SELECTED EXCERPT:
----

---
name: workflow-engine
description: Guide for @bratsos/workflow-engine - a type-safe workflow engine with AI integration, stage pipelines, and persistence. Use when building multi-stage workflows, AI-powered pipelines, implementing workflow persistence, defining stages, or working with batch AI operations. For upgrades between published versions, route through `migrations/README.md`.
license: MIT
metadata:
  author: bratsos
  version: "0.4.0"
  repository: https://github.com/bratsos/workflow-engine
---

## Upgrading between versions

When the user wants to upgrade `@bratsos/workflow-engine` in their project (e.g., "upgrade my project to the latest workflow-engine version", "I just bumped workflow-engine, walk me through the migration"), route to `migrations/README.md` — the upgrade router. It explains how to detect the installed and previous versions, find the relevant migration guides, and apply them in order. Multi-version upgrades (e.g., 0.6 → 0.8) load and apply multiple migration files sequentially.

# @bratsos/workflow-engine Skill

Type-safe workflow engine for building AI-powered, multi-stage pipelines with persistence and batch processing support. Uses a **command kernel** architecture with environment-agnostic design.

## Architecture Overview

The engine follows a **kernel + host** pattern:

- **Core library** (`@bratsos/workflow-engine`) - Command kernel, stage/workflow definitions, persistence adapters
- **Node Host** (`@bratsos/workflow-engine-host-node`) - Long-running worker with polling loops and signal handling
- **Serverless Host** (`@bratsos/workflow-engine-host-serverless`) - Stateless single-invocation for edge/lambda/workers
- **Remote Host** (`@bratsos/workflow-engine-host-remote`) - Credential-free remote activity workers: run a stage's `execute()` on a separate, disposable machine (no DB connection, no root object-store credentials)

----

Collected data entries
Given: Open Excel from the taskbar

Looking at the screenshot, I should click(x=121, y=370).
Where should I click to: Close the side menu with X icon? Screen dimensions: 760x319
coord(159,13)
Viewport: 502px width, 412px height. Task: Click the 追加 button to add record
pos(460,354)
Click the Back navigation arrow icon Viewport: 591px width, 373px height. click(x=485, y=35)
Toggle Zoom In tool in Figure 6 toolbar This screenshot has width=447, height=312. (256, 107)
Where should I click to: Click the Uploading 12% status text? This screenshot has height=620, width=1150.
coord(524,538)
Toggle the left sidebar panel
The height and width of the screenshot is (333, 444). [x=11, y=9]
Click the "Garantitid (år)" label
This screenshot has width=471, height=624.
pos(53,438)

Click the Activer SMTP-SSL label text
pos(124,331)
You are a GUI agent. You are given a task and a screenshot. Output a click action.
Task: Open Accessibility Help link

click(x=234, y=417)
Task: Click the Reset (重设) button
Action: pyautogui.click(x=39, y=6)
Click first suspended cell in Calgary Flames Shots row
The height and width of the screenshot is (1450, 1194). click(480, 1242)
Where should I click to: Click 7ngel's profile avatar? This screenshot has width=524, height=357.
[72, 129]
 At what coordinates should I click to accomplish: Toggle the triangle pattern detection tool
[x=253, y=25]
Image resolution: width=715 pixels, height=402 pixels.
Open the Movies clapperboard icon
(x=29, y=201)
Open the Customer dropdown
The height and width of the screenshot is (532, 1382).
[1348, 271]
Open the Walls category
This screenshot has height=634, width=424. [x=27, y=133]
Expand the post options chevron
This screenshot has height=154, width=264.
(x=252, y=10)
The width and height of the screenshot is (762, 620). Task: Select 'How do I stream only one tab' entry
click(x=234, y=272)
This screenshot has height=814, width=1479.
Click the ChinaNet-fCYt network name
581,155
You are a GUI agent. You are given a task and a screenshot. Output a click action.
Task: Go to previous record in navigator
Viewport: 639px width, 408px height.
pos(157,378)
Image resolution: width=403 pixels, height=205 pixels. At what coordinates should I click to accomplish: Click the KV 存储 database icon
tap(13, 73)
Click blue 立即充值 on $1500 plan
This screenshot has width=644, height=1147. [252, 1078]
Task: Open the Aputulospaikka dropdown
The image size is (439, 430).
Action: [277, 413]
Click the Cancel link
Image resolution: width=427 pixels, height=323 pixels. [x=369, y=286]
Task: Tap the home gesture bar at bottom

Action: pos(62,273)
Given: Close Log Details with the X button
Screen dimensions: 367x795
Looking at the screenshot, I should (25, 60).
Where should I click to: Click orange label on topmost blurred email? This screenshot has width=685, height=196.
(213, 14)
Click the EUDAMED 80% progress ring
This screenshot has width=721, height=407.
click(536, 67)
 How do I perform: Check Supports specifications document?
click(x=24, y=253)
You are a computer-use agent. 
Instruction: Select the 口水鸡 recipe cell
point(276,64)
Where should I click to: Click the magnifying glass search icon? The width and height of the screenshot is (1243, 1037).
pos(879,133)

----

REQUIREMENT A:
List every package name beginning with "@bratsos/" that appears in the workflow-engine guide.
REQUIREMENT B:
Update the workflow-engine guide between "# @bratsos/workflow-engine Skill" and "root object-store credentials)", inclusive, with "disposable" replaced by "ephemeral".

EXERCISE OUTPUT A:
- @bratsos/workflow-engine
- @bratsos/workflow-engine-host-node
- @bratsos/workflow-engine-host-serverless
- @bratsos/workflow-engine-host-remote

EXERCISE OUTPUT B:
# @bratsos/workflow-engine Skill

Type-safe workflow engine for building AI-powered, multi-stage pipelines with persistence and batch processing support. Uses a **command kernel** architecture with environment-agnostic design.

## Architecture Overview

The engine follows a **kernel + host** pattern:

- **Core library** (`@bratsos/workflow-engine`) - Command kernel, stage/workflow definitions, persistence adapters
- **Node Host** (`@bratsos/workflow-engine-host-node`) - Long-running worker with polling loops and signal handling
- **Serverless Host** (`@bratsos/workflow-engine-host-serverless`) - Stateless single-invocation for edge/lambda/workers
- **Remote Host** (`@bratsos/workflow-engine-host-remote`) - Credential-free remote activity workers: run a stage's `execute()` on a separate, ephemeral machine (no DB connection, no root object-store credentials)